(Aim): Rewrite the data below as a JSON array of strings, one string per line, omitting any blank lines.
______
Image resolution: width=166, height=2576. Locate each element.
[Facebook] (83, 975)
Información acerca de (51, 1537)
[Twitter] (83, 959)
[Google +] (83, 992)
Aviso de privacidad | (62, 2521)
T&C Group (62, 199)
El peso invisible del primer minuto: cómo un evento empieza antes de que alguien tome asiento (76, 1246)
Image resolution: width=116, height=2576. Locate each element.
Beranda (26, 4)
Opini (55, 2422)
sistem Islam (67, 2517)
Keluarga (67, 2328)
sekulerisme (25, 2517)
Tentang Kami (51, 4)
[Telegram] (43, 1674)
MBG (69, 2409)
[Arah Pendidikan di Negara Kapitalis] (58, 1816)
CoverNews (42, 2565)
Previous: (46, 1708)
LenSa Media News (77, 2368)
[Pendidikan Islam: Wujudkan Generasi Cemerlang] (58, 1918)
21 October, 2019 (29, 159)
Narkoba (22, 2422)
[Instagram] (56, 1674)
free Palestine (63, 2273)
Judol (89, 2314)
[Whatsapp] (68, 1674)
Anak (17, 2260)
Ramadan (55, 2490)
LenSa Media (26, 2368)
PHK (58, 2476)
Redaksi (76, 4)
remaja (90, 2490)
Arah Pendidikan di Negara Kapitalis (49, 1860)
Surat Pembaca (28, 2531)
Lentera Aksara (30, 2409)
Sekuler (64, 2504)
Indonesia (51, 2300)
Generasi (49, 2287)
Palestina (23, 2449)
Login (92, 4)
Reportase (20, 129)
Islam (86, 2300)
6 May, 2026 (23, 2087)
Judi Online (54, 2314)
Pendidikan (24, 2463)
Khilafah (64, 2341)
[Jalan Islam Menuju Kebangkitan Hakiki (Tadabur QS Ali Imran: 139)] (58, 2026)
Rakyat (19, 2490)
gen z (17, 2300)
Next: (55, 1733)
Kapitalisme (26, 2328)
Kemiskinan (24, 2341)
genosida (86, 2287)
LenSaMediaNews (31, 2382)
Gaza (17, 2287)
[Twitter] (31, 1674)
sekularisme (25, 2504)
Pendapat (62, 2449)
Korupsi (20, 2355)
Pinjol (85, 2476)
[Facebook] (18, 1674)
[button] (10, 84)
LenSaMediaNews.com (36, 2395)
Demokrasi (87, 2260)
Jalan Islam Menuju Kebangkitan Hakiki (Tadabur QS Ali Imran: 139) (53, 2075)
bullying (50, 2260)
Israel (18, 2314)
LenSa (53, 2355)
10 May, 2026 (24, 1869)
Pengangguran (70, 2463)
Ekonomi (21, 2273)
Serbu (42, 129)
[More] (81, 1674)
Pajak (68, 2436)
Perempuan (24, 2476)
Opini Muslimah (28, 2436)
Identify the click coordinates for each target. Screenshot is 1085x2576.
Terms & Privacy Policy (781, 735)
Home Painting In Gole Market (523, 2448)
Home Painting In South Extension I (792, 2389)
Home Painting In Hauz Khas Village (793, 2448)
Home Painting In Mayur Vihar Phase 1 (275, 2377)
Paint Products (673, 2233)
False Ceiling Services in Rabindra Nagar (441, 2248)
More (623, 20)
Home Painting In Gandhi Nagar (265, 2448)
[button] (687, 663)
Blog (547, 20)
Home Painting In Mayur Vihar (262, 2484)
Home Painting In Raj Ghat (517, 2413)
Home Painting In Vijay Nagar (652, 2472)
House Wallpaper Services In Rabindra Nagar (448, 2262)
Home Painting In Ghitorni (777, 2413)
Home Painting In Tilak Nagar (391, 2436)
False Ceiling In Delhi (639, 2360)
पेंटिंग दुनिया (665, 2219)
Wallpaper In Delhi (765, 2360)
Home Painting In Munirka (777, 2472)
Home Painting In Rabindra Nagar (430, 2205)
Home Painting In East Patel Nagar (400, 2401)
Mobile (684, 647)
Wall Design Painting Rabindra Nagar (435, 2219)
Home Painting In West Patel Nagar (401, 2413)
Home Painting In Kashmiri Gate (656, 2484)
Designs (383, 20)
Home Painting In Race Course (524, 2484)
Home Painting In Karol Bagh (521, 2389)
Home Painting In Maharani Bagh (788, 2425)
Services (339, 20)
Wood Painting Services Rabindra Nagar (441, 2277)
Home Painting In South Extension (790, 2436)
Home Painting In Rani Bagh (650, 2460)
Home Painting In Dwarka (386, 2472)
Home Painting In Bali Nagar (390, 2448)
______
(Solution below):
[
  "Image resolution: width=166, height=2576. Locate each element.",
  "[Facebook] (83, 975)",
  "Información acerca de (51, 1537)",
  "[Twitter] (83, 959)",
  "[Google +] (83, 992)",
  "Aviso de privacidad | (62, 2521)",
  "T&C Group (62, 199)",
  "El peso invisible del primer minuto: cómo un evento empieza antes de que alguien tome asiento (76, 1246)",
  "Image resolution: width=116, height=2576. Locate each element.",
  "Beranda (26, 4)",
  "Opini (55, 2422)",
  "sistem Islam (67, 2517)",
  "Keluarga (67, 2328)",
  "sekulerisme (25, 2517)",
  "Tentang Kami (51, 4)",
  "[Telegram] (43, 1674)",
  "MBG (69, 2409)",
  "[Arah Pendidikan di Negara Kapitalis] (58, 1816)",
  "CoverNews (42, 2565)",
  "Previous: (46, 1708)",
  "LenSa Media News (77, 2368)",
  "[Pendidikan Islam: Wujudkan Generasi Cemerlang] (58, 1918)",
  "21 October, 2019 (29, 159)",
  "Narkoba (22, 2422)",
  "[Instagram] (56, 1674)",
  "free Palestine (63, 2273)",
  "Judol (89, 2314)",
  "[Whatsapp] (68, 1674)",
  "Anak (17, 2260)",
  "Ramadan (55, 2490)",
  "LenSa Media (26, 2368)",
  "PHK (58, 2476)",
  "Redaksi (76, 4)",
  "remaja (90, 2490)",
  "Arah Pendidikan di Negara Kapitalis (49, 1860)",
  "Surat Pembaca (28, 2531)",
  "Lentera Aksara (30, 2409)",
  "Sekuler (64, 2504)",
  "Indonesia (51, 2300)",
  "Generasi (49, 2287)",
  "Palestina (23, 2449)",
  "Login (92, 4)",
  "Reportase (20, 129)",
  "Islam (86, 2300)",
  "6 May, 2026 (23, 2087)",
  "Judi Online (54, 2314)",
  "Pendidikan (24, 2463)",
  "Khilafah (64, 2341)",
  "[Jalan Islam Menuju Kebangkitan Hakiki (Tadabur QS Ali Imran: 139)] (58, 2026)",
  "Rakyat (19, 2490)",
  "gen z (17, 2300)",
  "Next: (55, 1733)",
  "Kapitalisme (26, 2328)",
  "Kemiskinan (24, 2341)",
  "genosida (86, 2287)",
  "LenSaMediaNews (31, 2382)",
  "Gaza (17, 2287)",
  "[Twitter] (31, 1674)",
  "sekularisme (25, 2504)",
  "Pendapat (62, 2449)",
  "Korupsi (20, 2355)",
  "Pinjol (85, 2476)",
  "[Facebook] (18, 1674)",
  "[button] (10, 84)",
  "LenSaMediaNews.com (36, 2395)",
  "Demokrasi (87, 2260)",
  "Jalan Islam Menuju Kebangkitan Hakiki (Tadabur QS Ali Imran: 139) (53, 2075)",
  "bullying (50, 2260)",
  "Israel (18, 2314)",
  "LenSa (53, 2355)",
  "10 May, 2026 (24, 1869)",
  "Pengangguran (70, 2463)",
  "Ekonomi (21, 2273)",
  "Serbu (42, 129)",
  "[More] (81, 1674)",
  "Pajak (68, 2436)",
  "Perempuan (24, 2476)",
  "Opini Muslimah (28, 2436)",
  "Identify the click coordinates for each target. Screenshot is 1085x2576.",
  "Terms & Privacy Policy (781, 735)",
  "Home Painting In Gole Market (523, 2448)",
  "Home Painting In South Extension I (792, 2389)",
  "Home Painting In Hauz Khas Village (793, 2448)",
  "Home Painting In Mayur Vihar Phase 1 (275, 2377)",
  "Paint Products (673, 2233)",
  "False Ceiling Services in Rabindra Nagar (441, 2248)",
  "More (623, 20)",
  "Home Painting In Gandhi Nagar (265, 2448)",
  "[button] (687, 663)",
  "Blog (547, 20)",
  "Home Painting In Mayur Vihar (262, 2484)",
  "Home Painting In Raj Ghat (517, 2413)",
  "Home Painting In Vijay Nagar (652, 2472)",
  "House Wallpaper Services In Rabindra Nagar (448, 2262)",
  "Home Painting In Ghitorni (777, 2413)",
  "Home Painting In Tilak Nagar (391, 2436)",
  "False Ceiling In Delhi (639, 2360)",
  "पेंटिंग दुनिया (665, 2219)",
  "Wallpaper In Delhi (765, 2360)",
  "Home Painting In Munirka (777, 2472)",
  "Home Painting In Rabindra Nagar (430, 2205)",
  "Home Painting In East Patel Nagar (400, 2401)",
  "Mobile (684, 647)",
  "Wall Design Painting Rabindra Nagar (435, 2219)",
  "Home Painting In West Patel Nagar (401, 2413)",
  "Home Painting In Kashmiri Gate (656, 2484)",
  "Designs (383, 20)",
  "Home Painting In Race Course (524, 2484)",
  "Home Painting In Karol Bagh (521, 2389)",
  "Home Painting In Maharani Bagh (788, 2425)",
  "Services (339, 20)",
  "Wood Painting Services Rabindra Nagar (441, 2277)",
  "Home Painting In South Extension (790, 2436)",
  "Home Painting In Rani Bagh (650, 2460)",
  "Home Painting In Dwarka (386, 2472)",
  "Home Painting In Bali Nagar (390, 2448)"
]